Copyright (C) 2000 Andrew Clausen
Permission is granted to copy, distribute and/or modify under the terms of the GNU Free Documentation License, Version 1.0 or any later version published by the Free Software Foundation; This licence can be found at http://www.gnu.org/copyleft/fdl.html
Partitioning is something most people (myself included!) find rather scary. Especially if your only backup is mirror.aarnet.edu.au. But it's something you pretty much have to do if you want to run other operating systems. There are alternatives, but you probably won't like them.
I'll be discussing two common reasons for partitioning: installing multiple operating systems, and drive imaging - essentially making copies of the same hard disk on many computers. And, of course, I'll be talking about how my program solves all of your Life Problems(TM). If there's time, I'll talk about its history, and how it works - to keep all the hackers here awake.

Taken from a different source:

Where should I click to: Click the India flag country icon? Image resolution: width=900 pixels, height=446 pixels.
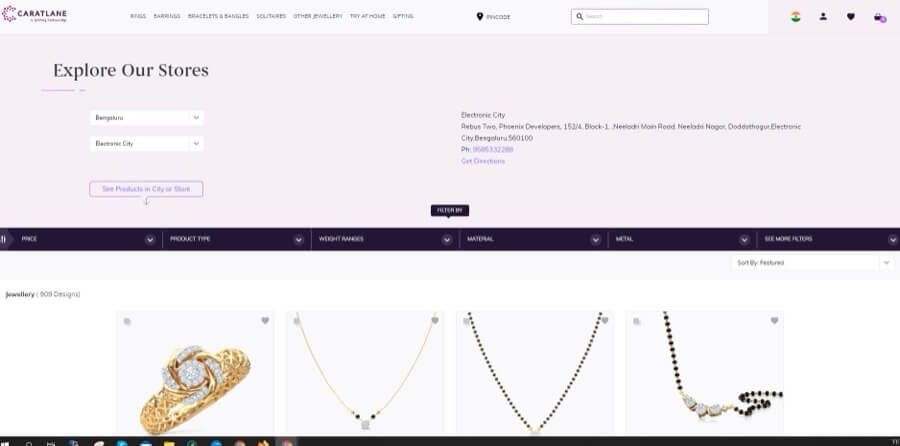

There are a few ways to copy floppy disks. You can do it like this:
# cp -r /mnt/floppy0 /mnt/floppy1
This works by reading each file from /mnt/floppy0 (the first floppy disk), and then writing a copy to /mnt/floppy1 (the second floppy disk), doing each file one at a time. But there were a few commands we missed out! We need to mount, and unmount the disks:
# mount /dev/fd0 /mnt/floppy0
# mount /dev/fd1 /mnt/floppy1
# cp -r /mnt/floppy0 /mnt/floppy1
# umount /mnt/floppy0
# umount /mnt/floppy1
The important thing is the kernel of the operating system handles reading, writing and creating the files.
Here's another way to copy a disk:
# cp /dev/fd0 /dev/fd1
This works by reading each block (a small region) from /dev/fd0, and writing a copy to /dev/fd1, doing each block one at a time.

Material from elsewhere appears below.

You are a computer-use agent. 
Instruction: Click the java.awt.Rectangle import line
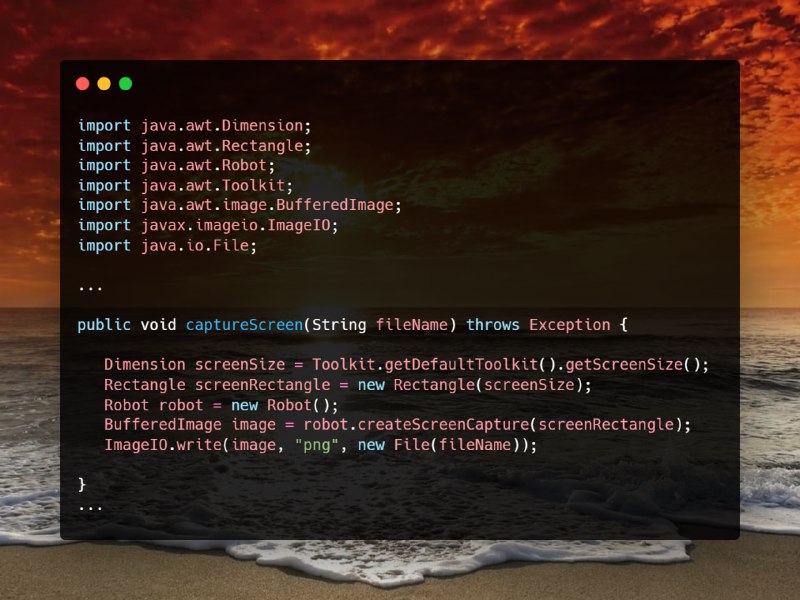pos(194,146)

So what difference does it make?
1. Copying each block, one at a time, can't work if the new disk is smaller than the old disk
Obvious. If you keep copying one at a time, you'll get up to block number 2000 (or whatever it is), and have no where to put it!
On the other hand, if you copy each file one at a time, it might work, if all of the files are small enough to fit on the new disk. This is another way of saying, copying one file at a time will work, provided all of the blocks used for storing files (as opposed to sitting vacant) can fit on the new disk.

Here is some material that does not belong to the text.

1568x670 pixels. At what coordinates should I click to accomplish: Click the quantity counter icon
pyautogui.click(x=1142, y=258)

The problem is, when you copying a disk one block at a time, you don't know which blocks you need to copy!
2. Copying each block, one at a time, doesn't require you to mount the file systems.
When you mount a disk, the operating system attempts to make some sense of the disk. It looks at things like: how big is it? how much free space does it have?
So, when you copy each file, one at a time, the operating system has to understand the disk. When you copy one block at a time, the operating system doesn't interpret the disk in any way.
This raises an important point: how does the operating system "understand" a disk? For example, how does it know which blocks are used for files, and which ones are unused? The answer is, it depends on the type of file system. Some types of file systems you might have heard of are: Ext2 (used by Linux), FAT (used by DOS/Windows 9x), NTFS (used by Windows NT/2000) and ISO-fs (used for cdroms). There are thousands more.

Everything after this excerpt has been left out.